• What to work on: Please return all lines of the data below containing the string "computer".

::: Dataset records

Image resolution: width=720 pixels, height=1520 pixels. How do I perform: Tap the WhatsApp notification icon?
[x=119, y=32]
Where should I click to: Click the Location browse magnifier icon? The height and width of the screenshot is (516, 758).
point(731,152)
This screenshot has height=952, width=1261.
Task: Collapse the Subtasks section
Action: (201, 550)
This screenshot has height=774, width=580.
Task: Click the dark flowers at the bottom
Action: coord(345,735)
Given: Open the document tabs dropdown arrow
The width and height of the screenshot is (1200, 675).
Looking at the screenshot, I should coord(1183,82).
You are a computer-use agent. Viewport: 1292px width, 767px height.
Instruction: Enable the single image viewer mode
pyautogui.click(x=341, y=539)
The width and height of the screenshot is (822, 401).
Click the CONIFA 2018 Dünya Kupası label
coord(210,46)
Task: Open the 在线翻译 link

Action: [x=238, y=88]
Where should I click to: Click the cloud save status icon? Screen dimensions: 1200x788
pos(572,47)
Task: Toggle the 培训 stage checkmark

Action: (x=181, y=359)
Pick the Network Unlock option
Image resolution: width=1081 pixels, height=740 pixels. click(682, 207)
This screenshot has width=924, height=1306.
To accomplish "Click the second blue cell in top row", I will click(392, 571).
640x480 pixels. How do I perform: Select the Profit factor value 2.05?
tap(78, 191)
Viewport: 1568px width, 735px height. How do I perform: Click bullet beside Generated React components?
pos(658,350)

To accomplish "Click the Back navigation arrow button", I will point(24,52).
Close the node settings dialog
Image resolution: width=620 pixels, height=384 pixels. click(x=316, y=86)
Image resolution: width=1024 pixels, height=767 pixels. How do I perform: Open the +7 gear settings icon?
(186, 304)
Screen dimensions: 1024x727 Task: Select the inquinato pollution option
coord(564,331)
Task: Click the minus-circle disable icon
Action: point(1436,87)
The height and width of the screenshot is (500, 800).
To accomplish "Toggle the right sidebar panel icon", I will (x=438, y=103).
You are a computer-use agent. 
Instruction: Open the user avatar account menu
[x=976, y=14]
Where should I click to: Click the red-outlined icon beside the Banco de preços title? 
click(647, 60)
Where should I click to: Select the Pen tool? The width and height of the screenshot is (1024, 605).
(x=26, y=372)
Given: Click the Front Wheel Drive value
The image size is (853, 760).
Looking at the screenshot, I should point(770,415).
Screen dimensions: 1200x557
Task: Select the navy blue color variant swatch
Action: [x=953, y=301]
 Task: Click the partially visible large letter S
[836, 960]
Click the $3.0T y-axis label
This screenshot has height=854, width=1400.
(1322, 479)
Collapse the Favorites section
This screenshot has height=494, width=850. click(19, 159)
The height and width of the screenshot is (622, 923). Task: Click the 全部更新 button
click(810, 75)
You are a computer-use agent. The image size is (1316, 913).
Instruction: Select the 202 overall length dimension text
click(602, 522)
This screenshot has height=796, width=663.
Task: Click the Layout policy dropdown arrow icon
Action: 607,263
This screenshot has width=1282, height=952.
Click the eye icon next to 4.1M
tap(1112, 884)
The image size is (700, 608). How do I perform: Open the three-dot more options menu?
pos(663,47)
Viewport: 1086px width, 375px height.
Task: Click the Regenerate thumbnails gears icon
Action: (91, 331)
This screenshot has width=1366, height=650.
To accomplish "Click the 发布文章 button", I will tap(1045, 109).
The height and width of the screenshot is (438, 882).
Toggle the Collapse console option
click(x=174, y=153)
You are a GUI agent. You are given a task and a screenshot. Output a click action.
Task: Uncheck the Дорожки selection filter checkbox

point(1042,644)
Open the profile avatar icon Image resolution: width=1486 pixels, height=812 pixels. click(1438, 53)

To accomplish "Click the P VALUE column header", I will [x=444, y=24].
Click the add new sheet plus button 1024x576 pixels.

::::::

• Exercise solution:
You are a computer-use agent. Viewport: 1292px width, 767px height.
You are a computer-use agent. 
You are a computer-use agent. The image size is (1316, 913).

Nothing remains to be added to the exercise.